Maximum a posteriori estimation

Maximum a posteriori (MAP) estimation is a form of approximate posterior inference. It uses the mode as a point estimate of the posterior distribution, \begin{aligned} \mathbf{z}_\text{MAP} &= \arg \max_\mathbf{z} p(\mathbf{z} \mid \mathbf{x})\\ &= \arg \max_\mathbf{z} \log p(\mathbf{z} \mid \mathbf{x}).\end{aligned} In practice, we work with logarithms of densities to avoid numerical underflow issues (Murphy, 2012).

The MAP estimate is the most likely configuration of the hidden patterns $$\mathbf{z}$$ under the model. However, we cannot directly solve this optimization problem because the posterior is typically intractable. To circumvent this, we use Bayes’ rule to optimize over the joint density, \begin{aligned} \mathbf{z}_\text{MAP} &= \arg \max_\mathbf{z} \log p(\mathbf{z} \mid \mathbf{x})\\ &= \arg \max_\mathbf{z} \log p(\mathbf{x}, \mathbf{z}).\end{aligned} This is valid because \begin{aligned} \log p(\mathbf{z} \mid \mathbf{x}) &= \log p(\mathbf{x}, \mathbf{z}) - \log p(\mathbf{x})\\ &= \log p(\mathbf{x}, \mathbf{z}) - \text{constant in terms of } \mathbf{z}.\end{aligned} MAP estimation includes the common scenario of maximum likelihood estimation as a special case, \begin{aligned} \mathbf{z}_\text{MAP} &= \arg \max_\mathbf{z} p(\mathbf{x}, \mathbf{z})\\ &= \arg \max_\mathbf{z} p(\mathbf{x}\mid \mathbf{z}),\end{aligned} where the prior $$p(\mathbf{z})$$ is flat, placing uniform probability over all values $$\mathbf{z}$$ supports. Placing a nonuniform prior can be thought of as regularizing the estimation, penalizing values away from maximizing the likelihood, which can lead to overfitting.

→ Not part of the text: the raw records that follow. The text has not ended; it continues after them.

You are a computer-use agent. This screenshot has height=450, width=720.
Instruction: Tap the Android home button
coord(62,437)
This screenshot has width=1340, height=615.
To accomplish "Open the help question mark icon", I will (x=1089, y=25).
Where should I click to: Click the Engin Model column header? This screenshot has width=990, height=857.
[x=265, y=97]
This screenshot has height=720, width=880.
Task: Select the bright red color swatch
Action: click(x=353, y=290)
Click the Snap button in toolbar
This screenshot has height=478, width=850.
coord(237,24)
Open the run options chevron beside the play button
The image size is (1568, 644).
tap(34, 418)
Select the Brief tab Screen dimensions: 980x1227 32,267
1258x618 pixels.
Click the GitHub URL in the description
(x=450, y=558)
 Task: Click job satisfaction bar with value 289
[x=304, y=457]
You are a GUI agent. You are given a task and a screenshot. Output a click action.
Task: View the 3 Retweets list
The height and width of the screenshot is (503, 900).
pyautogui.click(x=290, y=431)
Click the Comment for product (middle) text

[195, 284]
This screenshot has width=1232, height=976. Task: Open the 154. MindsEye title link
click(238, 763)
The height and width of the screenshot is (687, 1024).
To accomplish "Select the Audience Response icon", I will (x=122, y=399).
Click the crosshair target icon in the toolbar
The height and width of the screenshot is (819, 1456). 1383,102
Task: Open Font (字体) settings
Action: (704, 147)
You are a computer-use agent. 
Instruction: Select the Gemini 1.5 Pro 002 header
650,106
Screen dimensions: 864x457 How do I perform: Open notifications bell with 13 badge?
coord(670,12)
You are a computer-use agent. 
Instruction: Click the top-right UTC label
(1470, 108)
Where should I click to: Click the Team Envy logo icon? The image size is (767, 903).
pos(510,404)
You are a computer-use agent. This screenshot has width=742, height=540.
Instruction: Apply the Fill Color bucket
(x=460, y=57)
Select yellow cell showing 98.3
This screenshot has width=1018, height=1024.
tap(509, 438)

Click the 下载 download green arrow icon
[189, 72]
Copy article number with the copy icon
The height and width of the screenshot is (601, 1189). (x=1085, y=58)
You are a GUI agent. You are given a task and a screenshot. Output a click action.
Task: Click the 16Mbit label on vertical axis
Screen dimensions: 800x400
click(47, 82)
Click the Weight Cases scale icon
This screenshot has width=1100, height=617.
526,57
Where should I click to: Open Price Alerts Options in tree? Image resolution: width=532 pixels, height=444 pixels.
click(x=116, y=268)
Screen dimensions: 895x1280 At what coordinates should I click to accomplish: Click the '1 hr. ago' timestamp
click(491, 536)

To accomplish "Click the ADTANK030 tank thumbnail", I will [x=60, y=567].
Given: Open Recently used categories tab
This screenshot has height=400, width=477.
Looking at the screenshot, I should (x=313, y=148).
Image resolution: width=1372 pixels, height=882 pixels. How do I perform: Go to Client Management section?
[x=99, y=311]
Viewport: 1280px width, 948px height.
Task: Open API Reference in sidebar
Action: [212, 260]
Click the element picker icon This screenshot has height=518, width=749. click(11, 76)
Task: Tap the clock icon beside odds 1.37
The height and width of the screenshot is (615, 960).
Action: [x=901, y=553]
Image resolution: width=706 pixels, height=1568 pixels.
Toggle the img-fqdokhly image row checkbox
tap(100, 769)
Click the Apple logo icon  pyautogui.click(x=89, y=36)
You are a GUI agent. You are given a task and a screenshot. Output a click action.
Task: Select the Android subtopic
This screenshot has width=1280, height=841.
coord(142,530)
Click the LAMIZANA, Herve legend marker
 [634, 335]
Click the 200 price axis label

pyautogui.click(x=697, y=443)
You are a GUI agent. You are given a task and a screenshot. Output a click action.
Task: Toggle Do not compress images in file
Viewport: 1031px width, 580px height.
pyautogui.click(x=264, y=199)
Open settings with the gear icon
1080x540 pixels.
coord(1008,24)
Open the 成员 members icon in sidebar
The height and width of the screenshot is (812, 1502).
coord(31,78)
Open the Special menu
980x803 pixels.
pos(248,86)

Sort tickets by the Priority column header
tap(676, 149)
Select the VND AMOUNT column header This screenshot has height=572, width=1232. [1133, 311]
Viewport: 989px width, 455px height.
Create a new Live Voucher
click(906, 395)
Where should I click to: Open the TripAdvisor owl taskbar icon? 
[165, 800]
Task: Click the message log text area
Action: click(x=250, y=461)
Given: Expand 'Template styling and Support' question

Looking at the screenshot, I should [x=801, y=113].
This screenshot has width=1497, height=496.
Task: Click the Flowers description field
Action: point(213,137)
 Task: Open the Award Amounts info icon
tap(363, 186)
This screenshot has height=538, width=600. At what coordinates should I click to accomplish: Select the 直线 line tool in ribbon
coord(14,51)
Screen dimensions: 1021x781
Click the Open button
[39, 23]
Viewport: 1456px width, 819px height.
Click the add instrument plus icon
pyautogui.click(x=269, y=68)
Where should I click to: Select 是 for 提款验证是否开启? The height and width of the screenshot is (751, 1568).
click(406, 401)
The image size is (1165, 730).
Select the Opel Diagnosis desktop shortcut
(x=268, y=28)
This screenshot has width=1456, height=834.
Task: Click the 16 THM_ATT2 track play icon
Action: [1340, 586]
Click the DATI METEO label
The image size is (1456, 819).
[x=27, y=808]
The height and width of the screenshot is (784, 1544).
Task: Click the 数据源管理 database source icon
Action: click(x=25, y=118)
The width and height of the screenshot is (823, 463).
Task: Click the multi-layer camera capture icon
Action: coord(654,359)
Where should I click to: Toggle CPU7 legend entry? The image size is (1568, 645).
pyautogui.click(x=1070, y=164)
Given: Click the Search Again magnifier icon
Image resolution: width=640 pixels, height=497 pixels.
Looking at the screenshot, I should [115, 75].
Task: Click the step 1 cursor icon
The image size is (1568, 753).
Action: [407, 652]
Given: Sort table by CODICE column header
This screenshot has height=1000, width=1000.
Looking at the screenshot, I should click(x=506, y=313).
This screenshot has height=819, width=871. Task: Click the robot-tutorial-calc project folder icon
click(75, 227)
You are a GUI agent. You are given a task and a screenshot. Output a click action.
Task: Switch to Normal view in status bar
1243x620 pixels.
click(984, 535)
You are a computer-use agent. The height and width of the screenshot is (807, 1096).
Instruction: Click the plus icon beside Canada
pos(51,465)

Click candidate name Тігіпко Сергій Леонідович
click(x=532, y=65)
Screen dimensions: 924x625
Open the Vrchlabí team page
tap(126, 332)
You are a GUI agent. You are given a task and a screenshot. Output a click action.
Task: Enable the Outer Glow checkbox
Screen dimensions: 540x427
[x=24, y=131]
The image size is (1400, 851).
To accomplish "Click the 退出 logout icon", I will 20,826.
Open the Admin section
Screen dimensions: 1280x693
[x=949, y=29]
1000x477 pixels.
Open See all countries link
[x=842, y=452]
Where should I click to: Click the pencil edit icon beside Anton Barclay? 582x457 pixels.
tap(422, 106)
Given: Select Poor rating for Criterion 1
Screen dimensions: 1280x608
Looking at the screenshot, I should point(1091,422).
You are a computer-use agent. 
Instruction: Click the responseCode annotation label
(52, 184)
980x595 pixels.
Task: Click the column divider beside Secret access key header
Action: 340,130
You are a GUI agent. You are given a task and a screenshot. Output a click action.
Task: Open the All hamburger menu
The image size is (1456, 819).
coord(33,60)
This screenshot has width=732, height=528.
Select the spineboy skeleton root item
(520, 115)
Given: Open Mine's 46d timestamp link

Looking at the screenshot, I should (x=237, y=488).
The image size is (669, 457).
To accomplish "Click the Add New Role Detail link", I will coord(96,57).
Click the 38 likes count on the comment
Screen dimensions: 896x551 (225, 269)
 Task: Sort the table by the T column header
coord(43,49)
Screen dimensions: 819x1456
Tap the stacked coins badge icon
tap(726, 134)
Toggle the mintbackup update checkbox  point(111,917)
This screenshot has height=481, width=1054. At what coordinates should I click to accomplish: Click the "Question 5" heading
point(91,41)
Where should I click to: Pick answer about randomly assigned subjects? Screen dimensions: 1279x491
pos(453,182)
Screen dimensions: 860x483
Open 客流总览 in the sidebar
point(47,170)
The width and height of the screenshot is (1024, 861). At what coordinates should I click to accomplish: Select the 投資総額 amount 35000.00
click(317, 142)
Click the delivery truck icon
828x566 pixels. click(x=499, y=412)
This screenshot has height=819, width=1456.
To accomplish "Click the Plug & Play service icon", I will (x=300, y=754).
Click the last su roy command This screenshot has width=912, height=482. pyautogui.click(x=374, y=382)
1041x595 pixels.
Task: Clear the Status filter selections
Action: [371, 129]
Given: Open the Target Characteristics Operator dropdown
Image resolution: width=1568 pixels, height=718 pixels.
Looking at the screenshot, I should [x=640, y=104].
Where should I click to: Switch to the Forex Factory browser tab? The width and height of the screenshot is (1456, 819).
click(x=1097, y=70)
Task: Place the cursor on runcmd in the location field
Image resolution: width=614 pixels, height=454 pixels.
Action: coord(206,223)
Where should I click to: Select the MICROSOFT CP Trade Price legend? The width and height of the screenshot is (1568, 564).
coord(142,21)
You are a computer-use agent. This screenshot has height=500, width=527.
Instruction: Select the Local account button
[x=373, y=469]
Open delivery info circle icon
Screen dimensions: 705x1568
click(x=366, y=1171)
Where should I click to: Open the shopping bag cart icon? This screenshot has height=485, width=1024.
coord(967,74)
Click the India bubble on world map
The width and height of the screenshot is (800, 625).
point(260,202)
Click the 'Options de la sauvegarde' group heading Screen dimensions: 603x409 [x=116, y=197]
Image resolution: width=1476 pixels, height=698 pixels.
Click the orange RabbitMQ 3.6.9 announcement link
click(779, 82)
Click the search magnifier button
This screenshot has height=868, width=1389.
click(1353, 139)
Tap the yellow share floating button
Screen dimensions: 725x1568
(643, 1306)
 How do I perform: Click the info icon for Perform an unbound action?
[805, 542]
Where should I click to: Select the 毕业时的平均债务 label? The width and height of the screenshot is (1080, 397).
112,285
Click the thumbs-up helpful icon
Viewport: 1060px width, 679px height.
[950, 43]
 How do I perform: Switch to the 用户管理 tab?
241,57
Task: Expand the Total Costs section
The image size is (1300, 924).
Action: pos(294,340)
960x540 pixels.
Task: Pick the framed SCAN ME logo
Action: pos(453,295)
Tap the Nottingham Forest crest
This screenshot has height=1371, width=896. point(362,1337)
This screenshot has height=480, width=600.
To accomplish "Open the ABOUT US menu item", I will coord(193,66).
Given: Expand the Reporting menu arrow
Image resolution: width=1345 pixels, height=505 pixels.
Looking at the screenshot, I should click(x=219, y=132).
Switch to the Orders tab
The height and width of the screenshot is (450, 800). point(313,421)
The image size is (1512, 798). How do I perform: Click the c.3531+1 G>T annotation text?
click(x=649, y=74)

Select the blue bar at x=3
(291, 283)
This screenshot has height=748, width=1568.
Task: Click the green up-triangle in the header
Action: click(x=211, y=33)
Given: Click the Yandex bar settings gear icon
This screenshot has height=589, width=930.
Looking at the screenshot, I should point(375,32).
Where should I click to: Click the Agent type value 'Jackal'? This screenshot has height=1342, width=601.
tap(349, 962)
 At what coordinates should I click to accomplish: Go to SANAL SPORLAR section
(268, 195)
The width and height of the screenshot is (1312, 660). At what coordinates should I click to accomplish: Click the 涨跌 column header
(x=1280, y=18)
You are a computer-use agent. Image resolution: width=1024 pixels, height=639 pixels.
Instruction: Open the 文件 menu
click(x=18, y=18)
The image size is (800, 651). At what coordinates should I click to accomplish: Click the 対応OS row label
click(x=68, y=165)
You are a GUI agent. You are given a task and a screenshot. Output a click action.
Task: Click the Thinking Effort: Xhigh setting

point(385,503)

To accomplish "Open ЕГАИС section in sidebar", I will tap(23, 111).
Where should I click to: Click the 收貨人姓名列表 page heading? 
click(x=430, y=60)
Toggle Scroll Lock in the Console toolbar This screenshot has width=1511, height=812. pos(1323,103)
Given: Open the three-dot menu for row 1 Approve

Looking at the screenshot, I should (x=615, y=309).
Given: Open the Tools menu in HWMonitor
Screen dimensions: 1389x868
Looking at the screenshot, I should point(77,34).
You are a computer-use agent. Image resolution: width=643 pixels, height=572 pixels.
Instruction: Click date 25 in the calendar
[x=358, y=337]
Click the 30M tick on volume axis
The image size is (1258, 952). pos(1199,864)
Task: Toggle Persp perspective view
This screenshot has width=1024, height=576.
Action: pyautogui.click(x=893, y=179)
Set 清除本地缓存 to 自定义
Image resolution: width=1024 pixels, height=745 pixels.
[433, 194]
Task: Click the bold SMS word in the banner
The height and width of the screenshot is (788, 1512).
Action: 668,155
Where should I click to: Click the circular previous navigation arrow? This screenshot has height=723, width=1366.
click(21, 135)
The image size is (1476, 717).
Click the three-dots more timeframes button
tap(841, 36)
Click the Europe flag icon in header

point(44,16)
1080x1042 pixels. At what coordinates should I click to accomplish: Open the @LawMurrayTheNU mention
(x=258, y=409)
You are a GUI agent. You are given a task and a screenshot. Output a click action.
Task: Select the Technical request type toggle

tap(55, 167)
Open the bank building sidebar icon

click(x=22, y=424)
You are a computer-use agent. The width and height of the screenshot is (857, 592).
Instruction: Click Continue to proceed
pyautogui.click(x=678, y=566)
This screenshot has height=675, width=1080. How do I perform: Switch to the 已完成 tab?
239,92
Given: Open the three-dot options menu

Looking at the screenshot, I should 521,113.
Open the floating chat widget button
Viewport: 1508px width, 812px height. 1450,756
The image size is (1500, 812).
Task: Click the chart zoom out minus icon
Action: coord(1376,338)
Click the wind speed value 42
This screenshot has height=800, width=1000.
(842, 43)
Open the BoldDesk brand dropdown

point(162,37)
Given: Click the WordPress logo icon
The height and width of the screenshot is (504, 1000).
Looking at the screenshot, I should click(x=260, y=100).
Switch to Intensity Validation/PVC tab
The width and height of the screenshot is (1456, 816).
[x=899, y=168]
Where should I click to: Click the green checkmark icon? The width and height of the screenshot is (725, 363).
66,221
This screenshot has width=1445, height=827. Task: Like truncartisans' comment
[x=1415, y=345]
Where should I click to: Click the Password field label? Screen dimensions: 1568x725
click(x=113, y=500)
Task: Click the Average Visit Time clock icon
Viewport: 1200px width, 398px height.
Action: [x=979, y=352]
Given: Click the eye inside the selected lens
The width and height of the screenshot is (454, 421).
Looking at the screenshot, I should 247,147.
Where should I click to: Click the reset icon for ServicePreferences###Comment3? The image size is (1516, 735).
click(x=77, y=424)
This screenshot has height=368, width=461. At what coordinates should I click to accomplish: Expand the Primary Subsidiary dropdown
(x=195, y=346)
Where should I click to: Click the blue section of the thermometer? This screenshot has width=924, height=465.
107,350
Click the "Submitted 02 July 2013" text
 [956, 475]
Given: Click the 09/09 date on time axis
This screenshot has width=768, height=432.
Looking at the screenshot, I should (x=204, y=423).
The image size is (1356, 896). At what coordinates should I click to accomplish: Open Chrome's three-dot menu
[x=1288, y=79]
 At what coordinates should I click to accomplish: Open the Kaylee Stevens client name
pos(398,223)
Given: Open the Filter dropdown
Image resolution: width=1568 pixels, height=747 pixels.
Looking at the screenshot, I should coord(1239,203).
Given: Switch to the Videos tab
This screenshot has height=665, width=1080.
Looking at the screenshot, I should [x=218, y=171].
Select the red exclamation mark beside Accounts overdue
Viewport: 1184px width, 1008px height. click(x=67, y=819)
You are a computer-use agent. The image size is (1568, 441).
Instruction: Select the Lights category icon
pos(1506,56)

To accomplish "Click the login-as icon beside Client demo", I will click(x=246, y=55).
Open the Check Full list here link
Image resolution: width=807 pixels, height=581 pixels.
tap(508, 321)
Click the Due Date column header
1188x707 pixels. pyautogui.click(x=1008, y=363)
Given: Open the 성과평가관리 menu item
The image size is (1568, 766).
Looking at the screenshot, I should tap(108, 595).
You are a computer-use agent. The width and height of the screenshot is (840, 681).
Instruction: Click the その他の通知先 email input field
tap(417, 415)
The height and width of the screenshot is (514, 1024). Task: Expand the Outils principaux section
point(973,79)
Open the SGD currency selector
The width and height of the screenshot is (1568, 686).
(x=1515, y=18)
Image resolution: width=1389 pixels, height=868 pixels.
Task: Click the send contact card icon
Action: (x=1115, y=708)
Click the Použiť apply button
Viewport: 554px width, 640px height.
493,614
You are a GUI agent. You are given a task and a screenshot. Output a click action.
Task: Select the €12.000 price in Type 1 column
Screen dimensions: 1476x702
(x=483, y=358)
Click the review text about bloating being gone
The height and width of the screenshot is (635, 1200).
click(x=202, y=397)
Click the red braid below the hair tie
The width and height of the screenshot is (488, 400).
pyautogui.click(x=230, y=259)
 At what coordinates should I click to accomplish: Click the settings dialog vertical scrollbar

For example, a normal prior or Laplace prior on $$\mathbf{z}$$ corresponds to $$\ell_2$$ penalization, also known as ridge regression, and $$\ell_1$$ penalization, also known as the LASSO.

Maximum likelihood is also known as minimizing the cross entropy, where for a data set $$\mathbf{x}=\{x_n\}$$, \begin{aligned} \mathbf{z}_\text{MAP} &= \arg \max_\mathbf{z} \log p(\mathbf{x}\mid \mathbf{z}) \\ &= \arg \max_\mathbf{z} \sum_{n=1}^N \log p(x_n\mid \mathbf{z}) \\ &= \arg \min_\mathbf{z} -\frac{1}{N}\sum_{n=1}^N \log p(x_n\mid \mathbf{z}).\end{aligned} The last expression can be thought of as an approximation to the cross entropy between the true data distribution and $$p(\mathbf{x}\mid \mathbf{z})$$, using a set of $$N$$ data points.

To find the MAP estimate of the latent variables $$\mathbf{z}$$, we simply calculate the gradient of the log joint density \begin{aligned} \nabla_\mathbf{z} \log p(\mathbf{x}, \mathbf{z})\end{aligned} and follow it to a (local) optima. Edward uses automatic differentiation, specifically with TensorFlow’s computational graphs, making this gradient computation both simple and efficient to distribute.

Implementation

Note: These details are outdated since Edward v1.1.3.

In Edward, we view MAP estimation as a special case of $$KL(q\|p)$$ minimization, where the variational distribution is a point mass (delta function) distribution. This makes explicit the additional assumptions underlying MAP estimation from the viewpoint of variational inference: namely, it approximates the posterior using a point to summarize the full distribution.

class MAP(VariationalInference):
def __init__(self, latent_vars, data=None, model_wrapper=None):
...
super(MAP, self).__init__(latent_vars, data, model_wrapper)

def build_loss(self):
x = self.data
z = {key: rv.sample([1]) for key, rv in six.iteritems(self.latent_vars)}
self.loss = tf.squeeze(self.model_wrapper.log_prob(x, z))
return -self.loss

The MAP class inherits from VariationalInference and initializes a point mass as the variational distribution. It requires defining only one method: build_loss(), which implicitly specifies the gradient of the log joint. TensorFlow’s automatic differentiation will apply to z, thus backpropagating (applying the chain rule of differentiation) to compute the gradient of the objective.

There is a nuance here. TensorFlow’s optimizers are configured to minimize an objective function. So the gradient is set to be the negative of the log density’s gradient.

References

Murphy, K. P. (2012). Machine learning: A probabilistic perspective. MIT Press.